Travis dealt the cards out so that they had twenty cards each and three left in the kitty. Sue drank some of her water before picking up her hand. She was still exhausted from the walk here and from the pastor’s sermon. She had learnt that the rules were ten cards were left on the table in pairs, half of each pair face-down. The other ten cards became your hand. The cards were all well-used.
“Six hearts,” she started the betting.
Travis studies his prospects. He noticed the twos, threes and black fours sitting in the red cardboard case beside his tea with the elevens, twelves, thirteens and one joker. Brandy was preferable to tea but he didn’t like being the only one drinking. Sue followed his glance and continued looking around the room. An old fan battled the summer heat from the corner. The only other thing to look at was the battered double bed by the window. Sue didn’t want to look at it yet.
“Misere,” said Travis.
“Are you serious?” said Sue.
“Yep, we should finish the game. Let’s play this hand and let that be all,” he said.
They began to play. When he got excited Sue thought he must have had more than two hands. Travis fancied Casanova was also good at card games. He lost all the tricks until he found the other joker amongst his face-down cards. They both threw down the remains of their hands.
“You won by over three-hundred points,” he said.
“Woo,” she said.
They stood up. Sue put the glasses away while he shuffled the cards back into their box. Then he began to unbutton his shirt. She stood there looking nervous so Travis kissed her as he had many times before. After a while he began to take Sue’s skirt off as he had tried many times before.
“I didn’t want to do this until we were married,” she said.
“I know. It’s strange there was only a double-bed left,” said Travis
Sue studied the bits of clothing spread across the dirty floorboards. With her foot she slid his pants away from an exposed nail. Sue moved away and lay face-down upon the bed.
“I hate that smoke smell,” she whispered.
“Is it bad? I can’t even notice it,” he said. Travis moved and set himself next to her. He took one breath before he rolled onto her side to face her. She was beautiful. She was probably the most beautiful girl he would ever sleep with. He’d defiantly never spent so much effort on one girl.
“Look, you know we’ll get married. We’ve been a talking about it for a while. I’ll start looking for a ring when we get back,” he said. She turned over and smiled at him. Then Sue ran her hand through his shabby hair. Travis came closer. Their lips were just not touching, like two cards separated by another. In this way he made her kiss him.
He turned off the light and they didn’t talk for a while. The pastor’s son in the next room scoffed and turned his radio up. Afterwards Sue felt no need for a blanket. They were still too hot. The little fan would never cool the room down again. All it did was add its rattly tune to the orchestra of crickets outside. She fell asleep against his chest. He whispered that he loved her before nodding off himself.
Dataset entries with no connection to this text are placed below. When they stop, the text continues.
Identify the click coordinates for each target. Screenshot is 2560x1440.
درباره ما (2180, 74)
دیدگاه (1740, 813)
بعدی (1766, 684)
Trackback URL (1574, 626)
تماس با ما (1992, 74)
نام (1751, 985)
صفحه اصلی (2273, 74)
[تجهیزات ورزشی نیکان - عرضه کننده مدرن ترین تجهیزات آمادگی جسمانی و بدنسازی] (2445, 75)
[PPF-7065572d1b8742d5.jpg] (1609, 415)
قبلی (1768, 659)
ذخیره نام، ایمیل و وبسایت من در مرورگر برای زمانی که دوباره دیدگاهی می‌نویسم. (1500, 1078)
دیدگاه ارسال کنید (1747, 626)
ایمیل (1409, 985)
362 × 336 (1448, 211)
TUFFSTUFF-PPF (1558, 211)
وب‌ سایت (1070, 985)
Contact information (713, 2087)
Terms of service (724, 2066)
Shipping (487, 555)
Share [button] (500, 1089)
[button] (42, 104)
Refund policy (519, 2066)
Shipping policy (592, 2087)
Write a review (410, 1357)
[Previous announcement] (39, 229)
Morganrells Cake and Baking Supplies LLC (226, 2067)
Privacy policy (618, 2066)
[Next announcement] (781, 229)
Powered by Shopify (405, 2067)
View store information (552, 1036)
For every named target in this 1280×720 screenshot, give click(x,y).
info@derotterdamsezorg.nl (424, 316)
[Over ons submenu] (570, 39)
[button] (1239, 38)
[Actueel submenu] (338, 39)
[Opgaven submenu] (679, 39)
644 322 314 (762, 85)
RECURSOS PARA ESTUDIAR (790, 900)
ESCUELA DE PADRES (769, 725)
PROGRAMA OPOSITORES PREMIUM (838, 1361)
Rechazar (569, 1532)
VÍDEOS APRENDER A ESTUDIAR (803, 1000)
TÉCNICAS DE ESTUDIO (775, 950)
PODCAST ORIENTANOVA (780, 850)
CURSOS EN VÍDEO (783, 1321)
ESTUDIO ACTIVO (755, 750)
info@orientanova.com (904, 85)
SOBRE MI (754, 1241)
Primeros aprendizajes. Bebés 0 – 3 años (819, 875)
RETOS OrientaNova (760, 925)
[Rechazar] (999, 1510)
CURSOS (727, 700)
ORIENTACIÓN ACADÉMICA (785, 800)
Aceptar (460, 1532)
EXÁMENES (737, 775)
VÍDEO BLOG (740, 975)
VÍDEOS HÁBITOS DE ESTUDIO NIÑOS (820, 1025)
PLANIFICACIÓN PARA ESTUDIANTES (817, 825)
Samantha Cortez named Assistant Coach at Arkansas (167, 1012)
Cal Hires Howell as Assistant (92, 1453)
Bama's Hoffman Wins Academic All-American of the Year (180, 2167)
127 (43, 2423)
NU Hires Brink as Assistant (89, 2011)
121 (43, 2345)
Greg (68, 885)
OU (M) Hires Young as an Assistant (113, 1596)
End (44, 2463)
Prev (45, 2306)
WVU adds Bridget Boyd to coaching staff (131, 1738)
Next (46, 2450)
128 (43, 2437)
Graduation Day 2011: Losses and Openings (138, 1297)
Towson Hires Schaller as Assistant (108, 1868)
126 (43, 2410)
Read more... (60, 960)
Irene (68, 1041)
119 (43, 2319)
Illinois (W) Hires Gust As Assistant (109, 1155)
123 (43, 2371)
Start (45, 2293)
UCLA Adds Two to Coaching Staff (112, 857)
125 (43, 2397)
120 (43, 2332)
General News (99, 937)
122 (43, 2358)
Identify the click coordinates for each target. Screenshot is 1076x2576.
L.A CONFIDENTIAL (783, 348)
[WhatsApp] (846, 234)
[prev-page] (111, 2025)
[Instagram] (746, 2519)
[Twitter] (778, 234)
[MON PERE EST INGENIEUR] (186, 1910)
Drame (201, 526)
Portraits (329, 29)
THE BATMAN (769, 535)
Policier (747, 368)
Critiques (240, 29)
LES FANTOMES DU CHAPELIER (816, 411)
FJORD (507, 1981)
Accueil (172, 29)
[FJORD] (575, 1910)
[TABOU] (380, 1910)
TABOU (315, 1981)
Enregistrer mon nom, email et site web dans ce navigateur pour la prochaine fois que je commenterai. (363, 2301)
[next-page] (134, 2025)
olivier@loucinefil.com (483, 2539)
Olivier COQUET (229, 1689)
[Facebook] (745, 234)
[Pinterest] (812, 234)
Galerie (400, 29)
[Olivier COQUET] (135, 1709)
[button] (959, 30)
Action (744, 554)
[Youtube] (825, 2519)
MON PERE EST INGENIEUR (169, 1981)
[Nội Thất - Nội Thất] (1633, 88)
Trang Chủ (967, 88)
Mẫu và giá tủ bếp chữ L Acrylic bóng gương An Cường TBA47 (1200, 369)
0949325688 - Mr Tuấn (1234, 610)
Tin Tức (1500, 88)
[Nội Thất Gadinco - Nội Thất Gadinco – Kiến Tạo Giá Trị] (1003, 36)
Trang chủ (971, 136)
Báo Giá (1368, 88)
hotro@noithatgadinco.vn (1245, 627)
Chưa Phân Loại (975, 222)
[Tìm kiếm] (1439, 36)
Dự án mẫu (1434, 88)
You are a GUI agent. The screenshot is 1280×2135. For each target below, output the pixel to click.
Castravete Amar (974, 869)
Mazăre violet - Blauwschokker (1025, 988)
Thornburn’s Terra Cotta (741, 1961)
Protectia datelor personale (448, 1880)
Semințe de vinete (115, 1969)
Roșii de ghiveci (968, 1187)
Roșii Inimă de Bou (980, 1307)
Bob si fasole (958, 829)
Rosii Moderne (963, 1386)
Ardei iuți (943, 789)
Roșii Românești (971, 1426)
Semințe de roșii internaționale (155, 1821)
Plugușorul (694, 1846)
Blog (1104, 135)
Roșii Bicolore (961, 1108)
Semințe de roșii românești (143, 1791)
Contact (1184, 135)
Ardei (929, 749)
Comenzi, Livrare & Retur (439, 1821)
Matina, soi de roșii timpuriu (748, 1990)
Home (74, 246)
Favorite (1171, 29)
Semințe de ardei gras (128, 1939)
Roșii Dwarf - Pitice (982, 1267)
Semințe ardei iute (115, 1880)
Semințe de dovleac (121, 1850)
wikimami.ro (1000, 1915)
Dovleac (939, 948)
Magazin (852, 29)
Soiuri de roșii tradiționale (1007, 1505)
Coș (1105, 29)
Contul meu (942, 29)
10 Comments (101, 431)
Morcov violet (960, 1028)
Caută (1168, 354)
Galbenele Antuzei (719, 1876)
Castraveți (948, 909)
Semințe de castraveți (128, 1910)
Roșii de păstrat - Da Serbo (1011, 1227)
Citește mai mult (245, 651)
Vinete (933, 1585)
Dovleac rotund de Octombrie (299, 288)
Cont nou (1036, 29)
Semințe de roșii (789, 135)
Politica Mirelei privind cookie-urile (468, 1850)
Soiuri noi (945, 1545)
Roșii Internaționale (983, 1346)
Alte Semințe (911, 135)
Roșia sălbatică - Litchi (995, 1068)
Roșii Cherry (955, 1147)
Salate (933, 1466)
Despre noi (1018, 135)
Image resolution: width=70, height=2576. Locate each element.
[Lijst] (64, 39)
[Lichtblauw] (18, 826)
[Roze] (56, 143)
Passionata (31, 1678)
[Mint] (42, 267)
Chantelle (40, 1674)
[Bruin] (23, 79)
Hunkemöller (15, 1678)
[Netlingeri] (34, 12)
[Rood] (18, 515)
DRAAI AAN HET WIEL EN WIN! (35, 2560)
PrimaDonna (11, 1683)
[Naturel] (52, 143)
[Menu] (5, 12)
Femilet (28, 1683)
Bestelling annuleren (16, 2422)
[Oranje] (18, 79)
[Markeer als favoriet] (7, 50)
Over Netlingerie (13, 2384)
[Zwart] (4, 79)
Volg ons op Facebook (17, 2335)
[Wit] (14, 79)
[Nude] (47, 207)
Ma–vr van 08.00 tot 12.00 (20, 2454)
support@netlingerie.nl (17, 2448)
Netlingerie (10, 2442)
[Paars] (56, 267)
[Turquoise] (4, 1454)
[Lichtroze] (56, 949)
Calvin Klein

Half way through the night Sue woke up to the sound of him putting his belt on.
“Where are you going?” She said. Sue sat up in bed.
“I desperately need a smoke,” said Travis.
“Oh.” Sue sank back onto the mattress. “Go on then.”
When he finally had gathered his things he looked back from the open doorway to see how she was.
“I’ll miss you,” Sue said. She could see the brilliance of his smile.
Outside he huddled under a lamp along with all matter of insects and parasites. The crickets were louder than the city traffic. Travis laid two papers in a stranger’s windowsill and sifted the tobacco in two neat files within them. After rolling them he put the paraphilia back in his pockets. There was something else in his left pocket. He withdrew the church bulletin and noted the highlighted gospel.
Mark 14:29 Peter declared: “Even if all fall away, I will not.”
But Travis knew how the story ended. He wanted to throw the paper to the floor but he folded it back into his pocket. He’d had been listening to sermons for three months and he still did not understand what any of it meant. He thought of Sue’s face, lying in their bed. Leaving one rolled cigarette on the windowsill he struck a match and lit the other. The smoke rose out of him, past the light and into the heavens. You could see the stars easily out there.
Travis stamped out the first cigarette and lit the second. After inhaling, he made an oval with his lips and puffed out in bursts, feeling a motion within his throat. The shapes that came out were flimsy clouds, a line, a tail but not a ring. He breathed in again. He tried to remember what his friend had taught him. At last he puffed what may have been considered circular and sacred. It was hard to tell in the light.
He was still smoking the last of the cigarette when he past the pastor’s son’s door. It must have been three in the morning but the man was saying Hail Mary after Hail Mary. Travis shook his head and crushed the cigarette in the doorway. The door to their own room creaked when he entered.
“I was afraid you’d never come back,” she said. Travis quickly removed everything he was wearing and lay down beside her.
“So was I,” he said.
He put his arm around her waist and held her close. Sue held his arm lightly. She stayed awake awhile just to feel his touch and listen to the crickets.